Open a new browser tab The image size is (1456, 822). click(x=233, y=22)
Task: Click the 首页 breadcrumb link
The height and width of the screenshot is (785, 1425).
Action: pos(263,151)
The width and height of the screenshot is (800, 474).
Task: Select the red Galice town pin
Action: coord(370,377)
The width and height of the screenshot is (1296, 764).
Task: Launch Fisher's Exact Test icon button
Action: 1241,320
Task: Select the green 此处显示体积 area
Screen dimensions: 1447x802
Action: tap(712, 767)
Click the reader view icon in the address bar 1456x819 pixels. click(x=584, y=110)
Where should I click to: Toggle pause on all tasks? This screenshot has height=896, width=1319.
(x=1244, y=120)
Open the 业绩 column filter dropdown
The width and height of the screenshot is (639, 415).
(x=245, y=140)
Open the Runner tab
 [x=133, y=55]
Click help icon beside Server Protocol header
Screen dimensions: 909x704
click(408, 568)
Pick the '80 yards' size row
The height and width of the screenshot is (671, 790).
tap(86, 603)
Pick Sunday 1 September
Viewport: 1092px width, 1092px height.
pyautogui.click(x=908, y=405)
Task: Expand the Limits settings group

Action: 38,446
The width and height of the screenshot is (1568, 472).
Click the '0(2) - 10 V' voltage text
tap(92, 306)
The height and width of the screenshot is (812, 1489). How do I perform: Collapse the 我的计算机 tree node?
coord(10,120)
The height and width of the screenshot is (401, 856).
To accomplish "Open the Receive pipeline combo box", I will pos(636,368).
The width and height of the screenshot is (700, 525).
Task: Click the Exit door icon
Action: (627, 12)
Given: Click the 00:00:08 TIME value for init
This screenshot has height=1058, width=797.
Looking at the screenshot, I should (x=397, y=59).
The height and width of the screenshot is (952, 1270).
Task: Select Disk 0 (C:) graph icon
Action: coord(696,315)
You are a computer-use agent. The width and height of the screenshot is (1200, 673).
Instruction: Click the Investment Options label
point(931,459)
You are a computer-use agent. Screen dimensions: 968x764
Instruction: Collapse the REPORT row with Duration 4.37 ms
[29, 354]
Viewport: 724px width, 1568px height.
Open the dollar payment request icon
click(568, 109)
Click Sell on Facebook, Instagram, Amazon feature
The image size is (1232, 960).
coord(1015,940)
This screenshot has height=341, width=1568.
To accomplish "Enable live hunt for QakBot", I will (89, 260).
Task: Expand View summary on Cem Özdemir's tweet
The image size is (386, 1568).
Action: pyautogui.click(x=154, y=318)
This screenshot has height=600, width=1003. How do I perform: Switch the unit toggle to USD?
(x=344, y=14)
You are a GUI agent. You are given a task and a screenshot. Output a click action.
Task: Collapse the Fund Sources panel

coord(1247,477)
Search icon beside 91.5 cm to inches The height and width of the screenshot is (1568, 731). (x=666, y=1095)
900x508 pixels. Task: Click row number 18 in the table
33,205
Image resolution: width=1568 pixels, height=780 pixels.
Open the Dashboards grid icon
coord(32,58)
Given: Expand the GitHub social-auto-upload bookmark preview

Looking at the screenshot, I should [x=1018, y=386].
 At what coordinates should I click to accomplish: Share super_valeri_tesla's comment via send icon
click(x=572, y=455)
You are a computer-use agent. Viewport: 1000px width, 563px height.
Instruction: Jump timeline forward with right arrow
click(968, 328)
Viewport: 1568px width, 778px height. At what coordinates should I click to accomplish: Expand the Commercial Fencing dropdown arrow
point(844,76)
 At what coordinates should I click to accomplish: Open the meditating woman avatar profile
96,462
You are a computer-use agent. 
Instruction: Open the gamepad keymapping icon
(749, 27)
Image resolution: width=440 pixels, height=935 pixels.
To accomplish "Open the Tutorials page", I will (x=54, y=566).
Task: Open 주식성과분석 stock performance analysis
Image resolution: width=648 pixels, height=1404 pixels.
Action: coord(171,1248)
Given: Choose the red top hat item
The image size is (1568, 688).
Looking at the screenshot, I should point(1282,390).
- - - -
* PROMPT: Copy out the rows starting with the line that contains "Task: Expand View" and going on through the line that contains "(x=344, y=14)".

* SOLUTION TO THIS PROBLEM:
Task: Expand View summary on Cem Özdemir's tweet
The image size is (386, 1568).
Action: pyautogui.click(x=154, y=318)
This screenshot has height=600, width=1003. How do I perform: Switch the unit toggle to USD?
(x=344, y=14)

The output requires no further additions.